NEW YORK (AP) — That LeBron James jersey could get a little more expensive.
Companies that make clothing and shoes for the National Basketball Association players are in the crosshairs of President Donald Trump’s escalating China trade wars.
So, the question is, will American fans of sports stars like Los Angeles Lakers’ James be willing to pay higher prices for the gear?
The stakes are high as U.S. sales from sports licensed merchandise including NBA items rang up $21 billion last year, according to Licensing International, a trade group. Sales on NBAStore.com rose 15% during the 12-month period through August, according to the league. And many of the sports brands ranging from Adidas to Puma rely on China for at least some of their sourcing.
Moreover, experts worry China could impose penalties on Western brands who sell there at a time when business in that country is exploding. Some also believe U.S. fans might turn to counterfeit merchandise if they don’t want to pay higher prices.
“When you raise prices on legitimate goods, you encourage the production of illegitimate goods,” said Steve Lamar, executive vice president of The American Apparel and Footwear Association, a trade group. “We’re definitely seeing pressure on brands. We’re just waiting for the other basketball shoe to drop.”
Until now, consumers were largely spared from higher prices in Trump’s previous round of import taxes. That has changed. Starting Sept. 1, the U .S. government began collecting 15 percent on $112 billion in Chinese imports, on a wide array of merchandise including basketball jerseys, basketball shoes, basketballs and even hoops. Higher tariffs are set to hit another batch of Chinese products — $160 billion worth on Dec. 15 and include other sports products, according to the American Apparel & Footwear Association.
President Trump tweeted Wednesday that planned tariff increases on another $250 billion in Chinese imports, which would include sports bags, would be delayed until Oct. 15, from Oct. 1. Tariff increases are set to go from 25% to 30%.
Many sporting goods companies, including Adidas, Under Armour and Spaulding declined to comment on how their business is being affected by the China trade wars. But like many companies, sport brands have been diversifying their sourcing away from China to factories in Vietnam and Bangladesh for the last several years even before escalating tensions between the U.S. and China.
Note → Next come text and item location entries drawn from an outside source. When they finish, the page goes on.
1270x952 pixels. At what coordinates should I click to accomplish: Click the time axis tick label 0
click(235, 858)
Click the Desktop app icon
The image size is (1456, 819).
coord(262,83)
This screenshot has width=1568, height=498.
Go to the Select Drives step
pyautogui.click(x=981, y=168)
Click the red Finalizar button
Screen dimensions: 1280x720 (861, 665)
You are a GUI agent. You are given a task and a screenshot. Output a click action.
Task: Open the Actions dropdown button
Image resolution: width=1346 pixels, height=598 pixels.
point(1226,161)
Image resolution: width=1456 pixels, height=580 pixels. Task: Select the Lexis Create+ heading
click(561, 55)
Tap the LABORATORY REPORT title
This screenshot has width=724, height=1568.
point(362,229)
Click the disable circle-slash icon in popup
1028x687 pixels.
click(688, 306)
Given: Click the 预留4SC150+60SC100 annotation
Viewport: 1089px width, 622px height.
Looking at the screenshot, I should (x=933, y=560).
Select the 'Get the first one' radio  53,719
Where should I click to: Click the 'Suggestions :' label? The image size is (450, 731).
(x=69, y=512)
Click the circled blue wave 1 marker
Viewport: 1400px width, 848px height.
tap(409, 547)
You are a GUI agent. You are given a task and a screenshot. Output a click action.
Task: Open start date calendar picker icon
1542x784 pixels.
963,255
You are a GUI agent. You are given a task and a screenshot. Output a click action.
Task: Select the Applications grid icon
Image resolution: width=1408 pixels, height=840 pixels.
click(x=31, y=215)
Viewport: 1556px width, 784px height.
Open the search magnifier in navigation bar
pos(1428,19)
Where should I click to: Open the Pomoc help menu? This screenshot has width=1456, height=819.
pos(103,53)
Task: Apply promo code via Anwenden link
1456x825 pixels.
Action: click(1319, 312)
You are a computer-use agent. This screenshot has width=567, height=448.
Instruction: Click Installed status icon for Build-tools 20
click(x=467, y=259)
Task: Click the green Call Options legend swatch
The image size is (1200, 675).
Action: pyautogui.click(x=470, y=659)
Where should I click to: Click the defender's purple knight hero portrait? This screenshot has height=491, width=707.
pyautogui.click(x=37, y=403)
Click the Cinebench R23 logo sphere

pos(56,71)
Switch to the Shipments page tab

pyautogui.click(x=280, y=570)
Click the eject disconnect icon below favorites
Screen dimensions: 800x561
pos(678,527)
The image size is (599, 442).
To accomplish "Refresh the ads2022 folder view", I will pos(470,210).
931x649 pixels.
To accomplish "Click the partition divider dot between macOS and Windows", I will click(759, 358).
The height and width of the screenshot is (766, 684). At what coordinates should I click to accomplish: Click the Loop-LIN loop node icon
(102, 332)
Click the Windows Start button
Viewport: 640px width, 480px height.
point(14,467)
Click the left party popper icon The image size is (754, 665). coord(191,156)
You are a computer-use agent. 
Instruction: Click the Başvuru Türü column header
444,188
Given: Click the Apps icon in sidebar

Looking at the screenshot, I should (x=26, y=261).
Under Armour has been working for several years to reduce sourcing in China.
“With current tariffs, we actually are not being affected very much at all, ” Patrick Fisk, president and chief operating officer at Under Armour told CNBC last week. “We only have 10 percent of what comes into the U.S. from China. So the current state, we’re OK.”
Puma announced earlier this year a new multi-year partnership that will make the international sports brand an official marketing partner of the NBA.
“Our sector in China has been very strong. We’ve been growing 15% every quarter,” says Puma U.S. CEO Bjoern Gulden, noting it’s the fastest growing market ahead of the U.S. and Europe.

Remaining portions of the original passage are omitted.